> What this exercise asks
**a)** Answer these questions from the financial measures text, one answer per line, marked (i), (ii), (iii):
(i) What does the book-to-bill ratio represent?
(ii) How is net debt defined?
(iii) How is Adjusted Diluted Earnings per Share defined?
**b)** Repeat everything in the financial measures text from "Backlog represents contracted" down to "the same period.".

> Text excerpt
---
Backlog represents contracted revenue on existing bid agreements as well as estimates of revenue to be realized over the contractual life of existing long-term MSAs. The contractual life of an MSA is defined as the stated length of the contract including any renewal options stated in the contract that we believe our customers are reasonably certain to execute.

Book-to-bill Ratio

Book-to-bill ratio represents the ratio of total awards won in a period to total revenue recognized in the same period.

Sales Pipeline

Sales pipeline represents our current unweighted bids and opportunities tracked in our sales database.

Non-GAAP Financial Measures

We prepare and present our financial statements in accordance with GAAP. However, management believes that EBITDA, Adjusted EBITDA, Adjusted EBITDA Margin, Adjusted Net Income, Adjusted Diluted Earnings per Share, and Net Debt to Adjusted EBITDA Ratio, all of which are measures not presented in accordance with GAAP, provide investors with additional useful information in evaluating our performance. We use these non-GAAP measures internally to evaluate performance and to make financial, investment and operational decisions. We believe that presentation of these non-GAAP measures provides investors with greater transparency with respect to our results of operations and that these measures are useful for period-to-period comparisons. Management also believes that providing these non-GAAP measures helps investors evaluate the Company’s operating results in a way consistent with how management evaluates such matters.

EBITDA is defined as earnings before interest, taxes, depreciation and amortization. Adjusted EBITDA is defined as EBITDA adjusted for (i) non-cash stock-based compensation, (ii) separation-related costs, (iii) strategic review costs, (iv) severance costs, (v) securitization facility transaction fees, (vi) other professional fees, and (vii) CEO transition costs. Adjusted EBITDA Margin is defined as the percentage derived from dividing Adjusted EBITDA by revenue. Management believes that EBITDA helps investors gain an understanding of the factors affecting our ongoing cash earnings from which capital investments are made and debt is serviced, and that Adjusted EBITDA provides additional insight by removing certain expenses that are non-recurring and/or non-operational in nature. Management believes that Adjusted EBITDA Margin is useful for the same reason as Adjusted EBITDA, and also provides an additional understanding of how Adjusted EBITDA is impacted by factors other than changes in revenue. Because these non-GAAP metrics, as defined, exclude some, but not all, items that affect comparable GAAP financial measures, these non-GAAP metrics may not be comparable to similarly titled measures of other companies.

Net Debt to Adjusted EBITDA Ratio is calculated by dividing net debt as of the latest balance sheet date by the trailing twelve months of Adjusted EBITDA. Net debt is defined as the sum of all bank debt on the balance sheet and finance lease liabilities, net of cash. Management believes this ratio helps investors understand our leverage.

Adjusted Net Income is defined as net income (loss) adjusted for (i) separation-related costs, (ii) strategic review costs, (iii) severance costs, (iv) amortization of intangible assets, (v) other professional fees, (vi) non-cash stock-based compensation, and (vii) the income tax impact of adjustments that are subject to tax, which is determined using the incremental statutory tax rates of the jurisdictions to which each adjustment relates for the respective periods. Management believes that Adjusted Net Income helps investors understand the profitability of our business when excluding certain expenses that are non-recurring and/or non-operational in nature. Adjusted Diluted Earnings per Share is defined as Adjusted Net Income divided by weighted average diluted shares outstanding.
---
> Data
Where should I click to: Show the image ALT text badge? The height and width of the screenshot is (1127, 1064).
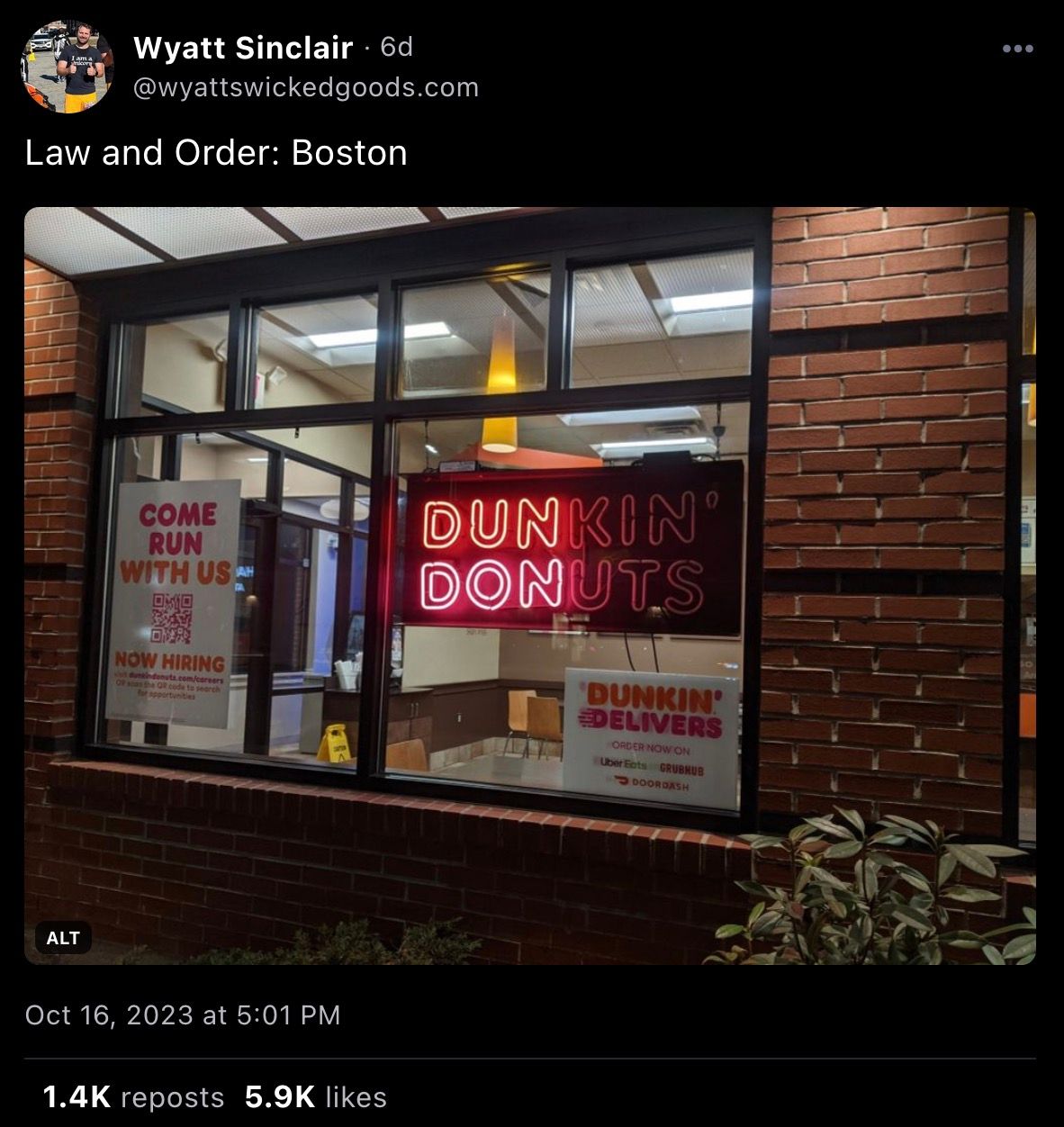[63, 937]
---
> Answers in order
**a)**
(i) The ratio of total awards won in a period to total revenue recognized in the same period.
(ii) The sum of all bank debt on the balance sheet and finance lease liabilities, net of cash.
(iii) Adjusted Net Income divided by weighted average diluted shares outstanding.

**b)**
Backlog represents contracted revenue on existing bid agreements as well as estimates of revenue to be realized over the contractual life of existing long-term MSAs. The contractual life of an MSA is defined as the stated length of the contract including any renewal options stated in the contract that we believe our customers are reasonably certain to execute.

Book-to-bill Ratio

Book-to-bill ratio represents the ratio of total awards won in a period to total revenue recognized in the same period.